Given the variety we find in the climbing population, AAC membership will never be the only way this organization engages with climbers. We find ways to meet people—with knowledge and community—at every place along one’s path in climbing. The AAJ has always been central to that. As one longtime editor said, “It’s a book of dreams.”
It is also a book of tragedy. We all know that the vertical world does not forgive mistakes; it sometimes brings hazard directly to us. Reinhold Messner described a sixth sense that practiced alpinists might use to anticipate and dodge objective hazard. In our prime, we may become expert at avoiding hazard, but we’ve seen it catch up with even the most skilled and aware. My personal and professional lives come together in climbing. Even having experienced great loss, I am grateful for all of it.
Tied to the great joy and clarity that climb- ing brings is the deep and recurring experience of loss, tragedy, and sadness. These years include nights on the phone encouraging rescue efforts, days with the families of fallen climbers, and the loss of too many friends.
In grief, climbers come with action. We respond: let’s teach that skill, discuss that mistake, never let another climber rappel off the end of a rope.

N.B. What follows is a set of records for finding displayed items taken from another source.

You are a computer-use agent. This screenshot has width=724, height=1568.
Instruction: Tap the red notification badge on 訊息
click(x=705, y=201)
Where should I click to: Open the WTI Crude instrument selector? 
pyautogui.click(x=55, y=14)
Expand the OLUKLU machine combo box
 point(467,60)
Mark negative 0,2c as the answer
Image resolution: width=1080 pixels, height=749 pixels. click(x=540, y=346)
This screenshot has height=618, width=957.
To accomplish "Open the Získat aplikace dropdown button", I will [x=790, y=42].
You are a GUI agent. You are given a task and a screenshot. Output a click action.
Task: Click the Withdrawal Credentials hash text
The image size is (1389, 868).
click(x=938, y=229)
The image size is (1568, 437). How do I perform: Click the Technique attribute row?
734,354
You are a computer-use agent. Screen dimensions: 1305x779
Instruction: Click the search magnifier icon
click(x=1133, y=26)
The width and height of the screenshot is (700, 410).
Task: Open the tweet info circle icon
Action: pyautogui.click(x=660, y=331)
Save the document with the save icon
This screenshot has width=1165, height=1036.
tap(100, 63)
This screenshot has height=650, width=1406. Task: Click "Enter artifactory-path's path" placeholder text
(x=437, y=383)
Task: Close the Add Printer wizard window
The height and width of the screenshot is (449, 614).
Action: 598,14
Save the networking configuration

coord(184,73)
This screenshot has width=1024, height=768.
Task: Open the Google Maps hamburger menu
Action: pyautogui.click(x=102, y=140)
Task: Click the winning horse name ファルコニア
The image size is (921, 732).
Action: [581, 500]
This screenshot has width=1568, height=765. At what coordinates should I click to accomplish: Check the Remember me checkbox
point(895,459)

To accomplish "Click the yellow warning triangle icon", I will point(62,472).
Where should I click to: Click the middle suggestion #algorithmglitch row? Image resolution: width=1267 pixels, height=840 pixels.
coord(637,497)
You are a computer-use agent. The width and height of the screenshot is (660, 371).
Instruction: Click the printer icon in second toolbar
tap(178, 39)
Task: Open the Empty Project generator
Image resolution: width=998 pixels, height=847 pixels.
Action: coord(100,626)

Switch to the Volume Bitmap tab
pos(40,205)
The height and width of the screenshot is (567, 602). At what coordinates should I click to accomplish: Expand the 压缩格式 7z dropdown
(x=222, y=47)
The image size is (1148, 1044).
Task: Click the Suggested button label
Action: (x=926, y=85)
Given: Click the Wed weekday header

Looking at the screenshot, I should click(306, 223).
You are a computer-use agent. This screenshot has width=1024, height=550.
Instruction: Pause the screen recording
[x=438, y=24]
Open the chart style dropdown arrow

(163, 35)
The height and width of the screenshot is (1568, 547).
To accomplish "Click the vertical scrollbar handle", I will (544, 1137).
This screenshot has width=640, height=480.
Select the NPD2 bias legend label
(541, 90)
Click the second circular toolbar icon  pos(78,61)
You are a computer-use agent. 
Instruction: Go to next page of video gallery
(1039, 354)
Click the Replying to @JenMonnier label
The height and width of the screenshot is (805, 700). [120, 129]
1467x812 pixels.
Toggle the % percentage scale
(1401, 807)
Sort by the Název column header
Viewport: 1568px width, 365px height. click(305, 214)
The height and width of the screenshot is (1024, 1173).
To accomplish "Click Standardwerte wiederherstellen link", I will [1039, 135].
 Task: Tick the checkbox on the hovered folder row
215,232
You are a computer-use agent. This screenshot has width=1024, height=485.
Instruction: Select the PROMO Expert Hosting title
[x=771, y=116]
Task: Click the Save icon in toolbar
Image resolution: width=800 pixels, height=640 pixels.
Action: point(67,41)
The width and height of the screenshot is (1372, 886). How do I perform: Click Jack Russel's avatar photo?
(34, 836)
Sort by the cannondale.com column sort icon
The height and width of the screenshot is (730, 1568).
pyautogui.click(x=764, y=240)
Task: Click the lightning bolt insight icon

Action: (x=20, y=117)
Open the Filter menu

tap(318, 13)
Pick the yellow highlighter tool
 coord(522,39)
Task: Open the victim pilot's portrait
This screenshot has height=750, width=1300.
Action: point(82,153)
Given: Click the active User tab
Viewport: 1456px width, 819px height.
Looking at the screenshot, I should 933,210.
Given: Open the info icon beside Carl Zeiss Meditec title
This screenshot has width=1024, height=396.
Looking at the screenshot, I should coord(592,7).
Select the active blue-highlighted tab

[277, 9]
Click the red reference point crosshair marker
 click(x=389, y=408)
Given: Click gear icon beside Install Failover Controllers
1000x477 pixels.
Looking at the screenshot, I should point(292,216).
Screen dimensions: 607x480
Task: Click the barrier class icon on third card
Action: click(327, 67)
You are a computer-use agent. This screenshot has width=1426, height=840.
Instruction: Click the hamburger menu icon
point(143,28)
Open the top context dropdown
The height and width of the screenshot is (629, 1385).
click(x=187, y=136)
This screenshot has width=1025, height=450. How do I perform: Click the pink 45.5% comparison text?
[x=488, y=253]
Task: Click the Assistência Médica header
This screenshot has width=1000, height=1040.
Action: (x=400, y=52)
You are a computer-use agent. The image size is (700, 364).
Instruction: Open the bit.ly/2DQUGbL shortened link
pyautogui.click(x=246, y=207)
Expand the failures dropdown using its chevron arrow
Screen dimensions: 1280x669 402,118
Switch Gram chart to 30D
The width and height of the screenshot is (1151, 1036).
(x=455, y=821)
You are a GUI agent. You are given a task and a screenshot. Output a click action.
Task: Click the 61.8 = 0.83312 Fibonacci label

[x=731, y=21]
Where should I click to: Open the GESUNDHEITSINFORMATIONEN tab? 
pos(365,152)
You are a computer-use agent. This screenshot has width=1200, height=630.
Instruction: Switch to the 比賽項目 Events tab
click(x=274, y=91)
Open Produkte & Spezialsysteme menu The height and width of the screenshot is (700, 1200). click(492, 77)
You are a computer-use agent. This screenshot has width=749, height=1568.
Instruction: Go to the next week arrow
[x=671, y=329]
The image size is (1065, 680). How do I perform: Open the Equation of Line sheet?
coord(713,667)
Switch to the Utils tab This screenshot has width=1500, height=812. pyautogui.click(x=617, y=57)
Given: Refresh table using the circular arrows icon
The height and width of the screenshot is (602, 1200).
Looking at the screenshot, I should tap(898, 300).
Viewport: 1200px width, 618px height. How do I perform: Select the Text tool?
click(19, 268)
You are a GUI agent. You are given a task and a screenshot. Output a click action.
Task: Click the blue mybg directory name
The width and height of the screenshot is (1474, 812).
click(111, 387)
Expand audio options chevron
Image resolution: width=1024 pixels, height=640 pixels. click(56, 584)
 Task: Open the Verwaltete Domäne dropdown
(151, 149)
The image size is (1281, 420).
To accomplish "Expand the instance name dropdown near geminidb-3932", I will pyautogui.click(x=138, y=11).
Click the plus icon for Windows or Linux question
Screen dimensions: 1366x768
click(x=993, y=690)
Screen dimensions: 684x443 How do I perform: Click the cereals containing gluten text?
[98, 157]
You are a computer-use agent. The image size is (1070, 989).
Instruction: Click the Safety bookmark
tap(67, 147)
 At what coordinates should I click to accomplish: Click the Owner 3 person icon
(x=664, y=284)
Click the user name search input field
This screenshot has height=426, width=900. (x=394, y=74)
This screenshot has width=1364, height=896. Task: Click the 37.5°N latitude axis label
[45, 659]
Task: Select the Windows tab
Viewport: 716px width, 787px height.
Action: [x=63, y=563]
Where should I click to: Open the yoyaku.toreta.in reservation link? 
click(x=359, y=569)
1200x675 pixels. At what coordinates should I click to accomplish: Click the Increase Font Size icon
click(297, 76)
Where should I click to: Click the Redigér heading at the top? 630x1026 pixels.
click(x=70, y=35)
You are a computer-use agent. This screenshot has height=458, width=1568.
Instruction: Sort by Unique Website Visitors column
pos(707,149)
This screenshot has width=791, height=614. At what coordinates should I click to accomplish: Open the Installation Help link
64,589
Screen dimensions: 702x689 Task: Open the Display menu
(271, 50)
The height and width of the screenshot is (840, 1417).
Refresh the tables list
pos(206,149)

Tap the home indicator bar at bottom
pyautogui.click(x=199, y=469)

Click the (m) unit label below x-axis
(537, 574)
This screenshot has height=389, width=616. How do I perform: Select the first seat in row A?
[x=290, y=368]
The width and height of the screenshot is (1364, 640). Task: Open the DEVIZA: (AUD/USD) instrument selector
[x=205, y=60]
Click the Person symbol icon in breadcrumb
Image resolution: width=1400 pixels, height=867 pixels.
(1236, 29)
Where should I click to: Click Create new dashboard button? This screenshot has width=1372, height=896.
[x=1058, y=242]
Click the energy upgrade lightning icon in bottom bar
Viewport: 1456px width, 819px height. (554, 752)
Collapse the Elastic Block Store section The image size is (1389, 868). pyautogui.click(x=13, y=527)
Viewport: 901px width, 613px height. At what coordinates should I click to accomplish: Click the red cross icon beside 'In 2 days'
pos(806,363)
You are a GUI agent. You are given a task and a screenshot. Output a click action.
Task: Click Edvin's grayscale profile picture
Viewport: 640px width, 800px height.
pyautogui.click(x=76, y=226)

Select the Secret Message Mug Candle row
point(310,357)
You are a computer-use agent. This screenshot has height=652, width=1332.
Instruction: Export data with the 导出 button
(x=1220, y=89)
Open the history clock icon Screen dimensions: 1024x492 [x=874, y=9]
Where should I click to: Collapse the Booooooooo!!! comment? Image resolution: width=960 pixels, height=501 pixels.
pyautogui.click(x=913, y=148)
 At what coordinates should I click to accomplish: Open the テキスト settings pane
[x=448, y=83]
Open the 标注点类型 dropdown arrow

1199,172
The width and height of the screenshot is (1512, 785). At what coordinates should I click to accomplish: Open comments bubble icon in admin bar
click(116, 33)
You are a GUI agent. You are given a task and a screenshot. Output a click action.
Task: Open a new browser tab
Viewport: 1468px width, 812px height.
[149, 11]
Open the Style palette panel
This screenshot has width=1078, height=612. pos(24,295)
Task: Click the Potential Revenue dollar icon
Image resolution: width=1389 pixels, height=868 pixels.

Climbing allows a deep interaction with an exquisite, magical, and, as it turns out, exceedingly rare ecosystem called Planet Earth. My personal experience with fallen friends, lost partners, and grieving families leads to responses like expanding affordable climbing education and opening conversations around our mental health and loss.
Today I see a world that is being tangibly destroyed—climbers see it firsthand—by the changing climate and an economy exposed for its lack of resilience, especially for the poor, in the face of a global pandemic. But I credit climbing for helping me combine that real despair I feel with action.
I leave the AAC with what I hope is a foundation for great future. But as a climber, I also leave with a drive to turn the concern I feel for our world into the solutions I know we can find (have found) and can deploy.
As a teacher and guide I’ve often said that anyone can climb. But it is still not true that everyone has access to climbing. I very much hope that helping people find their way to climbing—to share this passion we are so blessed to enjoy—will remain at the very center of the AAC’s work.
At each of our annual dinners, I make a point to acknowledge the support we all receive from friends and family members. My own family and friends have made it possible for me to bring my best to this job and these years—thank you for joining me in a climbing life. For me, this group overlaps thoroughly with the staff and leaders with whom I have worked: all the committee and section leaders, past presidents, board members and, importantly, the seven board presidents I have served under—thank you for your hard work, positive attitude, and dedication to climbing.
Thank you.
Phil Powers served as CEO of the American Alpine Club from 2005 to 2020.